What the exercise asks: Copy out the part that opens with the line containing "Given: Tick the" and closes with the line containing "Looking at the", including both of those lines. Leave out the pictures.

Supplied data:
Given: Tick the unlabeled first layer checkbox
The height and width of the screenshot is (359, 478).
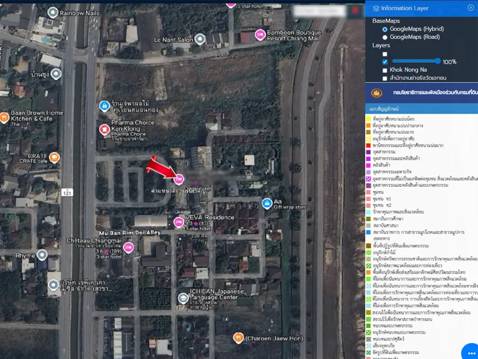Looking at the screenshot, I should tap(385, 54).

...

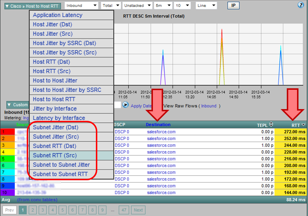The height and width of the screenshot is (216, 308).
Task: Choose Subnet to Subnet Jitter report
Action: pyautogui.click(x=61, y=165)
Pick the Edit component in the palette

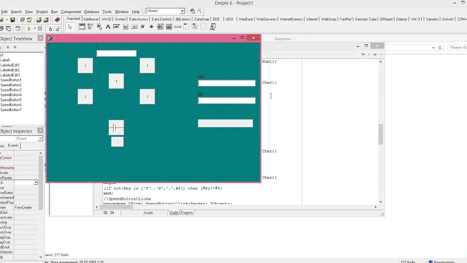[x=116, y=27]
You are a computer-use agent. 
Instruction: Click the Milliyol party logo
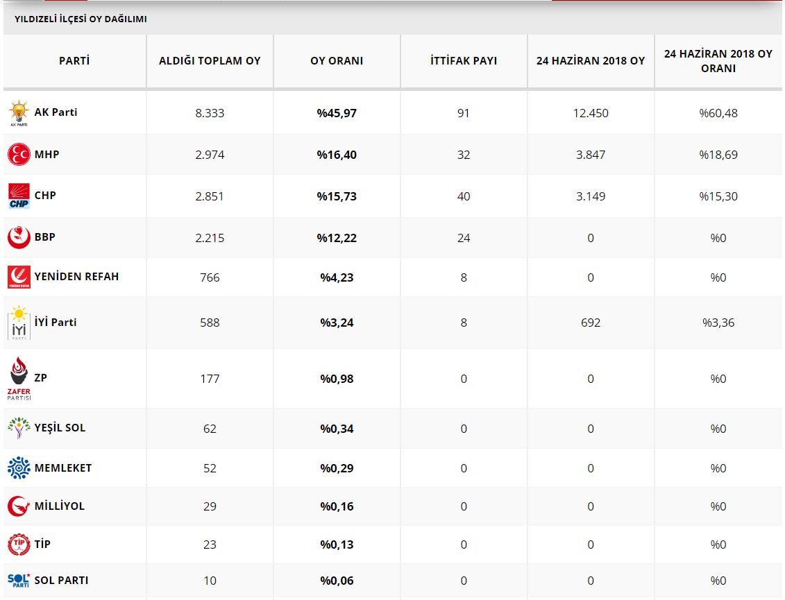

---

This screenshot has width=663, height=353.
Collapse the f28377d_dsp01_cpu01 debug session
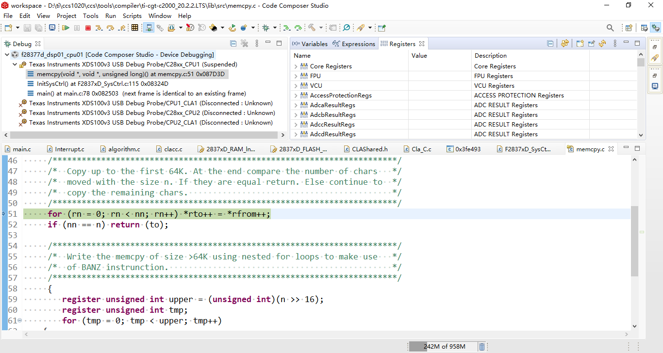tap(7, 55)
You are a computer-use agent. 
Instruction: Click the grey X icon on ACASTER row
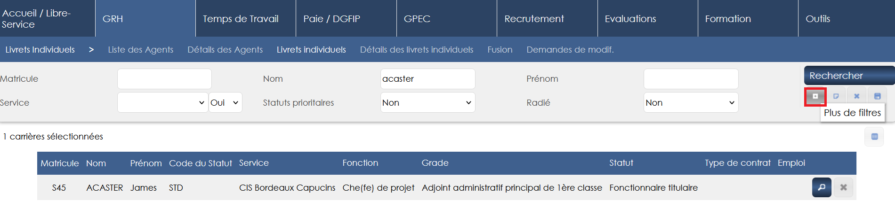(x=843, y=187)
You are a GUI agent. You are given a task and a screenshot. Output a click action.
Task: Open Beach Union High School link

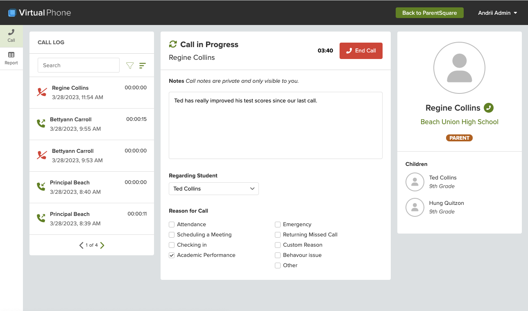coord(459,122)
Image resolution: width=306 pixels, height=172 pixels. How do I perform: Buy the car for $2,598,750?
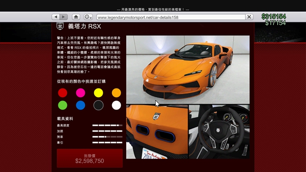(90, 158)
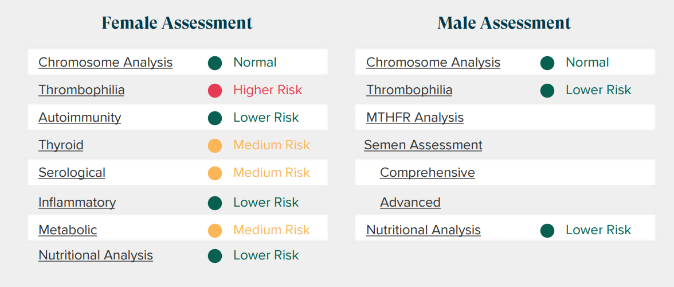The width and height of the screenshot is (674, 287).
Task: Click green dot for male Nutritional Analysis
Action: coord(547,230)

Complete answer:
Given: Tick the unlabeled first layer checkbox
The height and width of the screenshot is (359, 478).
Looking at the screenshot, I should tap(385, 54).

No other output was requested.